How to find the cause for high CPU usage of gnome-shell?
Solution 1:
Perhaps try using auditd, which would roughly be something like:
sudo yum install auditd # sudo apt install auditd on Debian
sudo auditctl -a exit,always -S all -F pid=1234 & sleep 15
sudo auditctl -d exit,always -S all -F pid=1234
less /var/log/audit/audit.log
This will install and start auditd, set a policy to capture system call info for your PID (1234 in the example), wait for a short while to capture a decent amount of info, then remove the audit policy. Take a good look over the auditd.log for your gnome-terminal PID, you may get a better idea of what it's busy doing.

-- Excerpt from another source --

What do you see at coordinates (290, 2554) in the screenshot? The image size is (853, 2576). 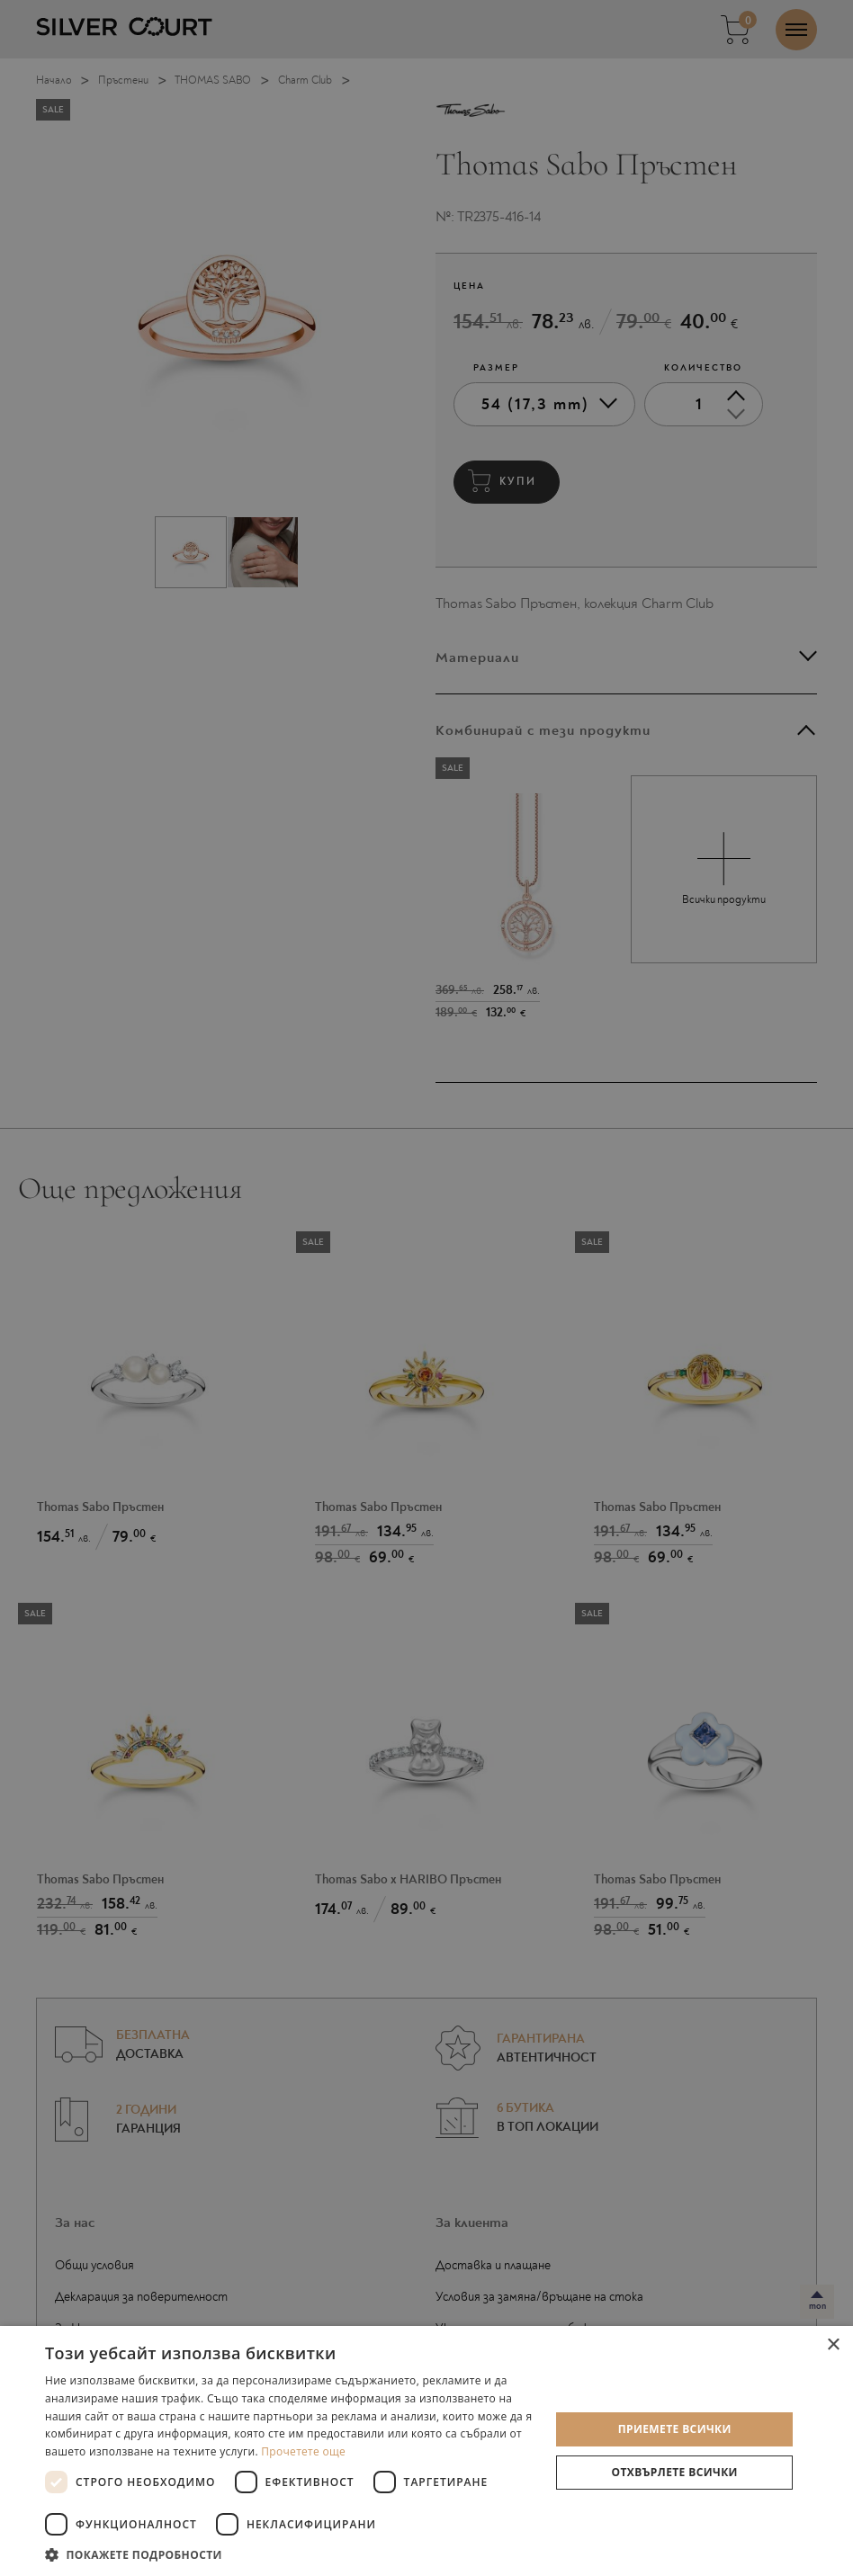 I see `[button]` at bounding box center [290, 2554].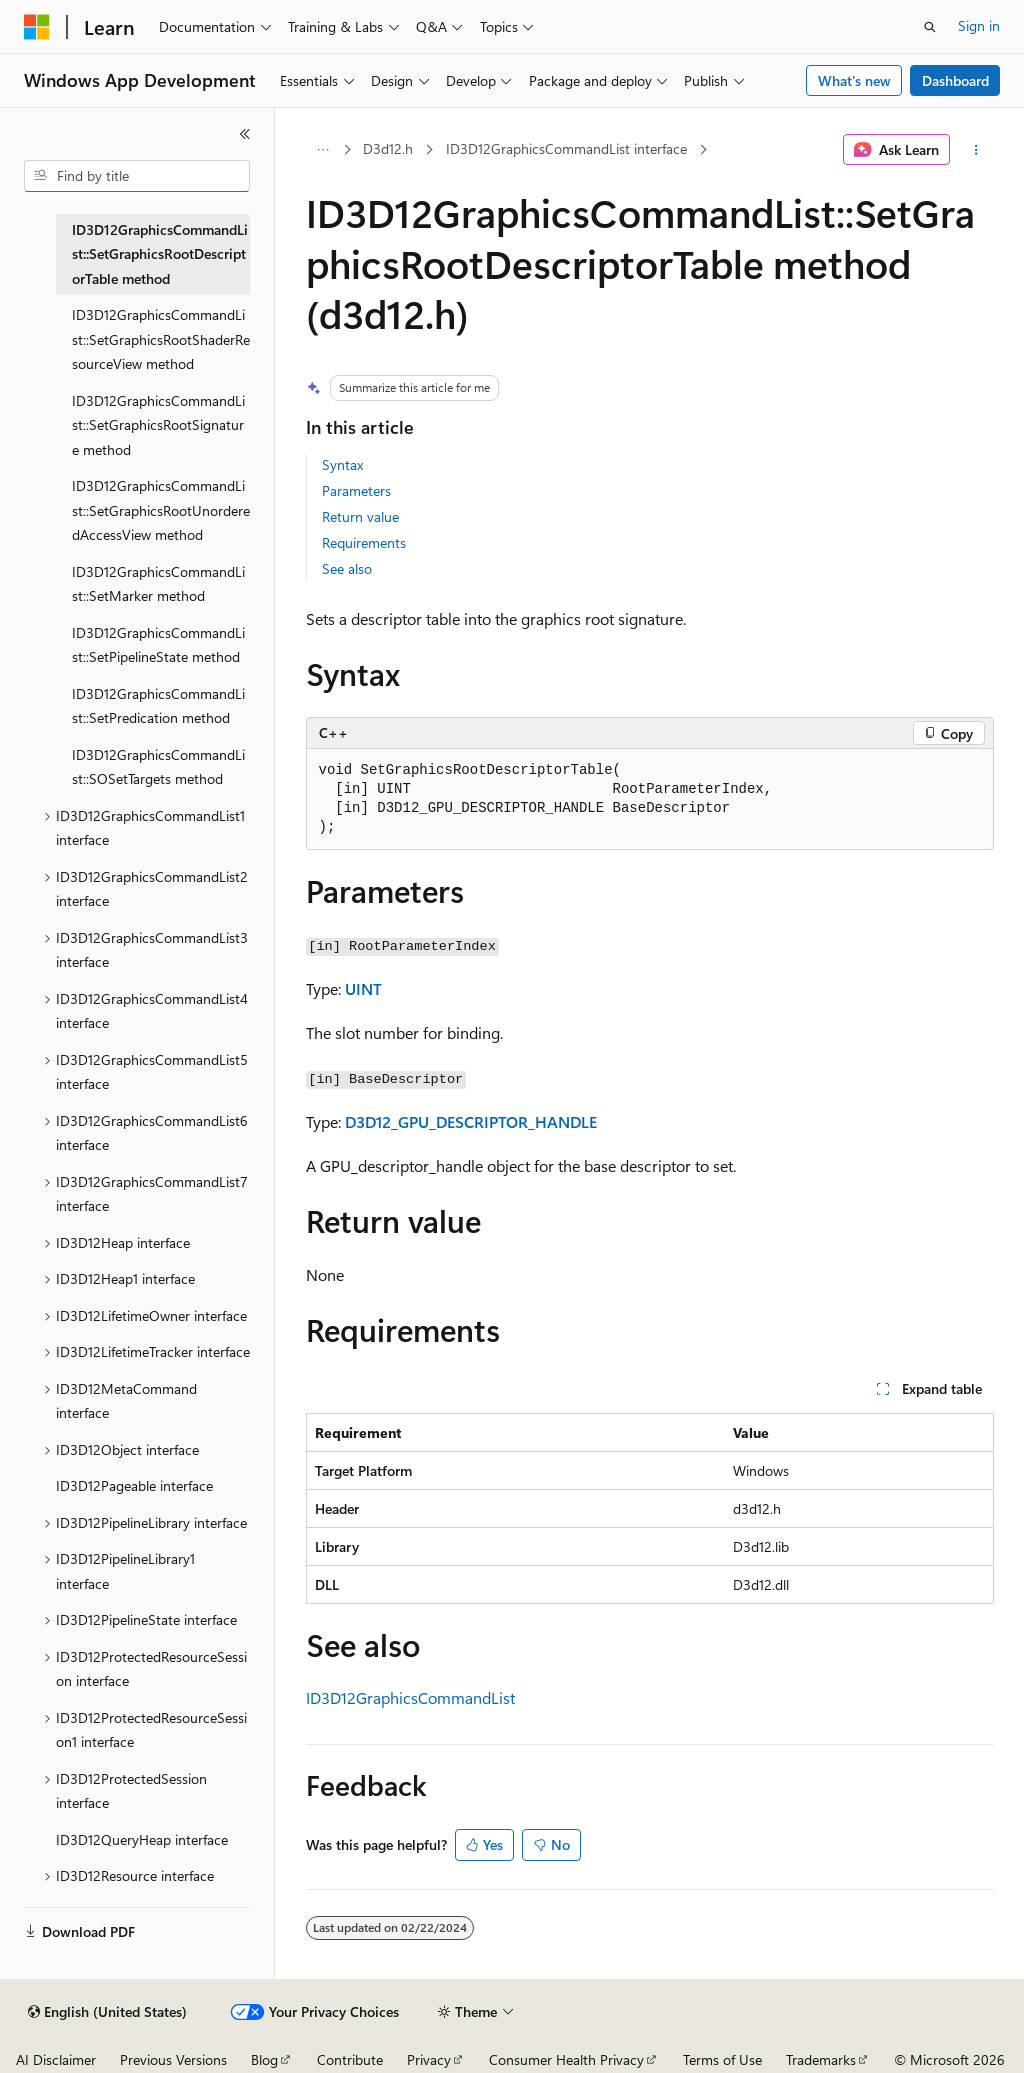 This screenshot has height=2073, width=1024. What do you see at coordinates (566, 2059) in the screenshot?
I see `Consumer Health Privacy` at bounding box center [566, 2059].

Another quick tool for spotting what a process is spending it's time doing is just strace
, wait a short time, then hit Ctrl + C:
$ sudo strace -c -p 1234
strace: Process 1234 attached
^Cstrace: Process 1234 detached
% time seconds usecs/call calls errors syscall
------ ----------- ----------- --------- --------- ----------------
56.98 0.003496 388 9 clone
17.19 0.001055 8 135 rt_sigprocmask
6.19 0.000380 21 18 9 wait4
4.58 0.000281 16 18 close
3.80 0.000233 26 9 read
3.47 0.000213 24 9 stat
3.37 0.000207 23 9 9 rt_sigsuspend
3.08 0.000189 21 9 pipe
1.34 0.000082 9 9 9 rt_sigreturn
------ ----------- ----------- --------- --------- ----------------
100.00 0.006136 225 27 total
Then if you want to learn more, check the appropriate man page for the system call you're looking at:
$ man -s2 clone
Solution 2:
There could be several causes of it:
- clock with seconds
gsettings set org.gnome.desktop.interface clock-show-seconds false
- indicator-multiload (CPU etc. usage monitor in bar)
Process could be named in menu: System Load Indicator
Just stop process (or before stopping it, disable autostart option. Setting longer time for probing also helps, but for example 10 sec. makes whole app useless.